What is it?
Manband is an open source Ruby workflow engine. It is made of workflow engines and job managers. It is fully scalable (both engines and job managers) and support errors (loss of a server for example).
Workflows are a YAML format text description of the commands to run. It executes command-line scripts on input file patterns.
It also provides an optional web interface to manage the workflows.
How it works
Manband works with RabbitMQ as main AMQP messaging.
Input programs creates a workflow definition and sends a start message to master queue. One of the master (workflowhandler) processes the message and looks at nodes to be managed. Master sends a run message run to the node queue. A node (jobhandler) processes the message, run the workflow node command and sends back a finish message. Master processes finish message and treat next nodes.
- Workflow suspend/resume
- Jobs status monitoring
- Stop workflow on 1 job error, resume on errors
- Parallel managementt of data according to regexp string (one job per matching file)
- Job breakpoints
- Message tracking
- S3 storage
- Multi instances
- Execute with user rights
- IF case management
- Interactive jobs (support job acknowledge by an other party)
Some configuration can be set via a config file with the --conf option.
Program will also search for a file ".manband" in user home directory.
If none is used, program will use defaults.
An example conf file is available in test directory (conf.yaml).
It is possible to configure the job handler to execute the command with the user rights. To do so, just add "sudo: true". This option must be used in a secure environment only and users must match system users.

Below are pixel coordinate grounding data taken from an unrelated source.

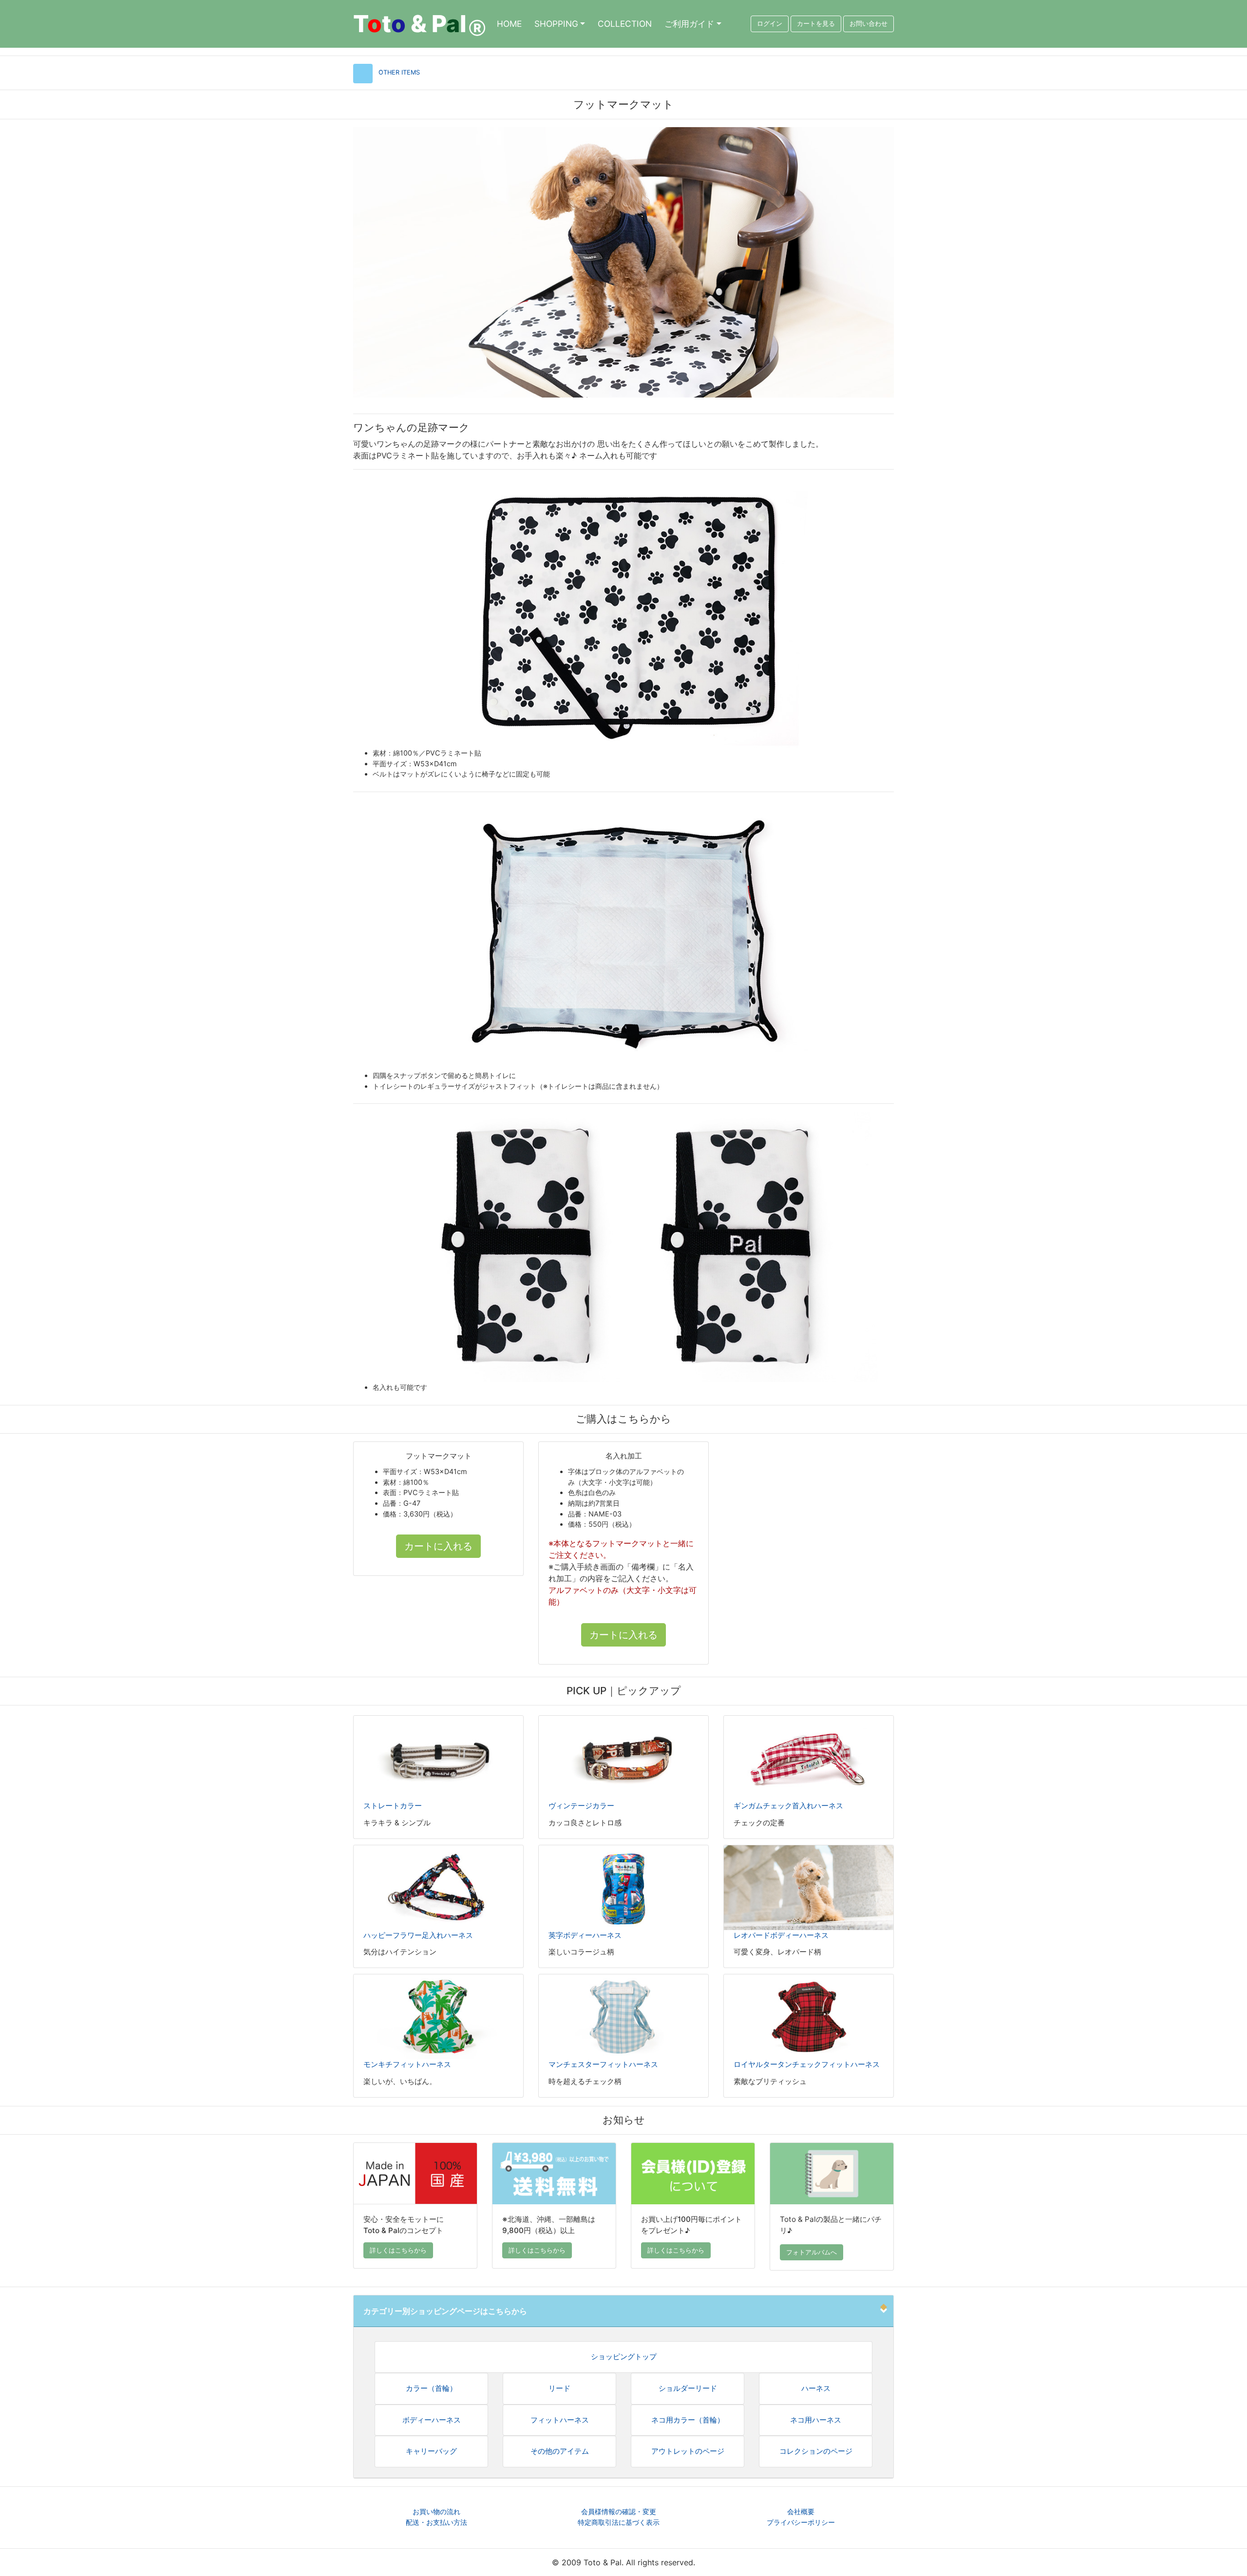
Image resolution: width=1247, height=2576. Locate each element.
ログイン (769, 23)
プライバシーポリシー (801, 2522)
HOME (509, 24)
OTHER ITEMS (399, 72)
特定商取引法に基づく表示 (619, 2522)
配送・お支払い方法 (436, 2522)
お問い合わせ (869, 23)
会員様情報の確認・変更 (618, 2511)
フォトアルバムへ (811, 2252)
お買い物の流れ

A workflow or a job can be suspended. If a workflow is suspended, then all current jobs end their treatment and pause. A workflow resume will trigger a continue on all suspended jobs or to restart all jobs in error. A workflow can be suspended during its run at any time.
If a job is in error, then workflow is set in error. It is possible to resume the workflow to restart the jobs in error.
Command can refer to the result directory of an other job (which should be over at the time of execution). To do this, a special syntax is used #node.nodename# with a regexp to select files in the directory. Each match will execute a job instance. Job is over when all instances are over. If nodename starts with local, one can specify a local directory instead of a nodename.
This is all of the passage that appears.